The U.S. Senate and the Senate Agriculture Committee failed to stop the Environmental Protection Agency from issuing a regulation which will require a Clean Water Act National Pollutant Discharge Elimination System permit when applying pesticides.
...any person discharging pesticides and leaving a residue, waste or surplusage through a point source and into a water of the United States will be required to obtain a NPDES permit before application. This case still poses a legal risk for tillage agriculture...
• mosquito and other flying insect pest control;
• weed and algae pest control on the water and the water's edge;
• animal pest control...;
• forest canopy pest control where pesticides will necessarily have to be applied over and deposited into water.
The general permit issued by EPA will start being enforced at the end of February, 2012... As producers, you need to be extremely vigilant as to what your state environmental agency may be doing with regard to requiring NPDES permits for spraying of pesticides.

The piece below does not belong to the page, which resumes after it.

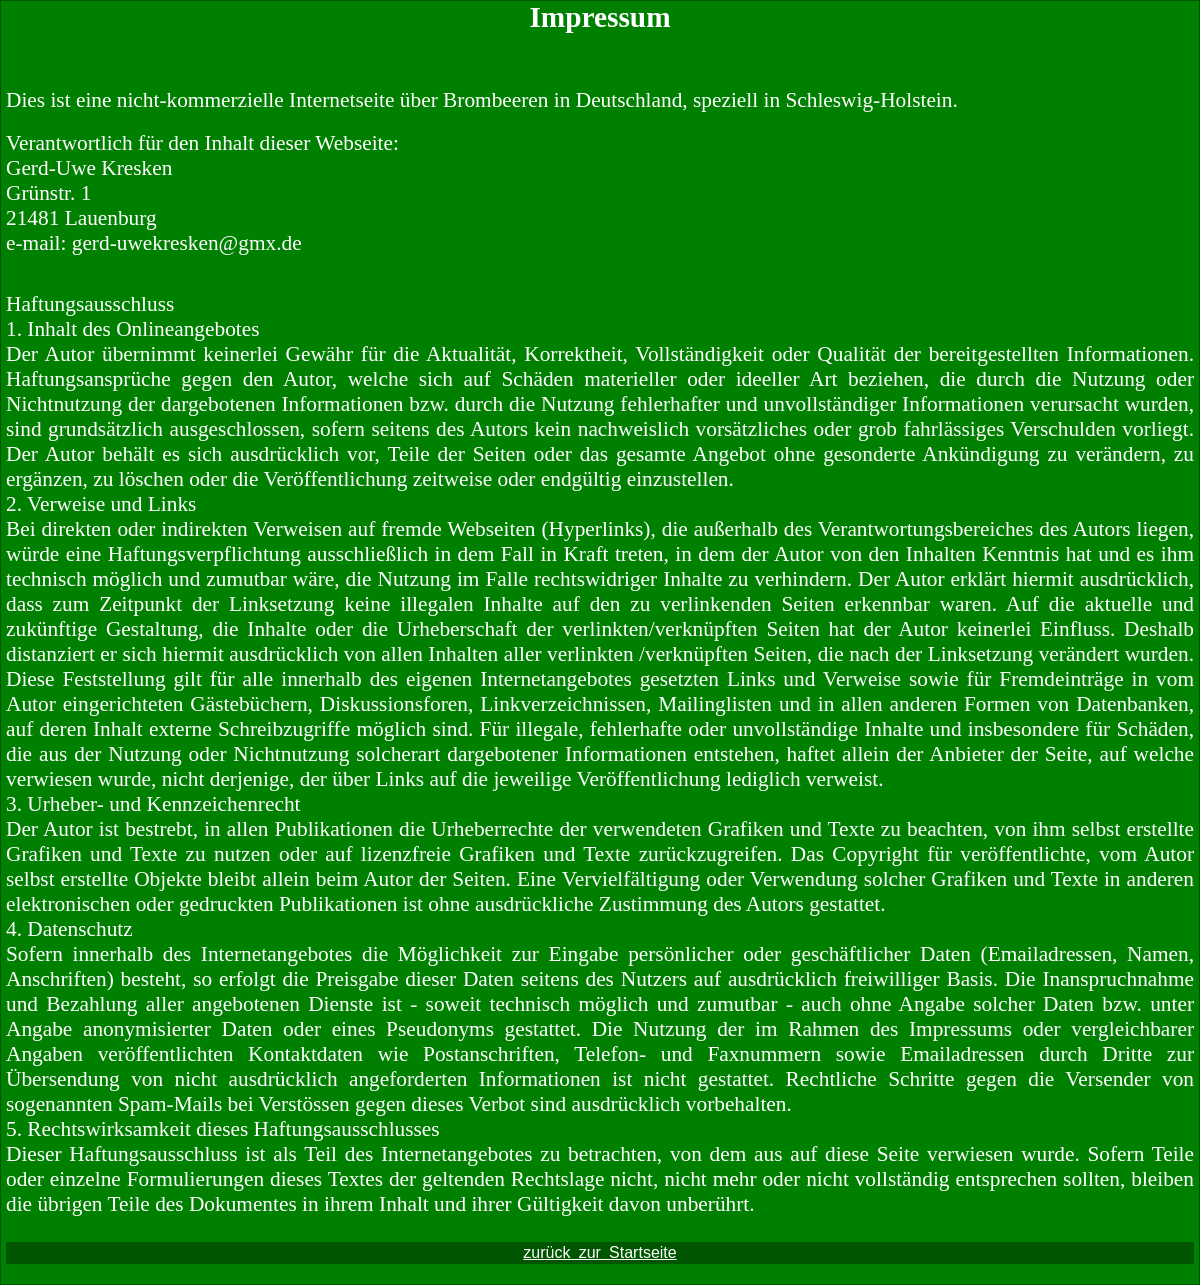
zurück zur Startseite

In other words, if a farm has any water on its property, it could be required to submit a "pesticide discharge management plan". This fun package of regulatory overreach includes:
• a Pesticide Discharge Management Team;
• Problem Identification;
• Pest Management Options Evaluation;
• Response Procedures;
• Spill Response Procedures;
• Adverse Incident Procedures;
• and Documentation to Support Compliance with Other Federal Laws.
As the understated Farm Futures observes, "it is unlikely most agricultural operations could support this bureaucratic framework."
[The framework] does not provide any protection or preemption if a producer is sued by a citizen who claims the spraying of a crop leads to the discharge of the pesticide or herbicide into the air and is discharged or deposited into a water of the state.
...Before spring planting begins, you should have your local farm organization check with the state environmental agency to determine its position on pesticide application and any potential legal liability that might develop as a result of spraying practices... It still poses a risk to farmers and applicators.
I guess we really didn't need reliable food production after all.
And what's the real motivation behind this regulatory nightmare? To make farming so difficult, so onerous, so bureaucratic, that small farms will simply give up and sell out to huge corporations; you know, the kind that have an incestuous relationship with Congress. With the state. It's Crony Capitalism 101, folks (refer to tenets #1 and #7 in Compare and Contrast: Karl Marx' 10 Point Program of Communism and the Obama-Pelosi-Reid Agenda).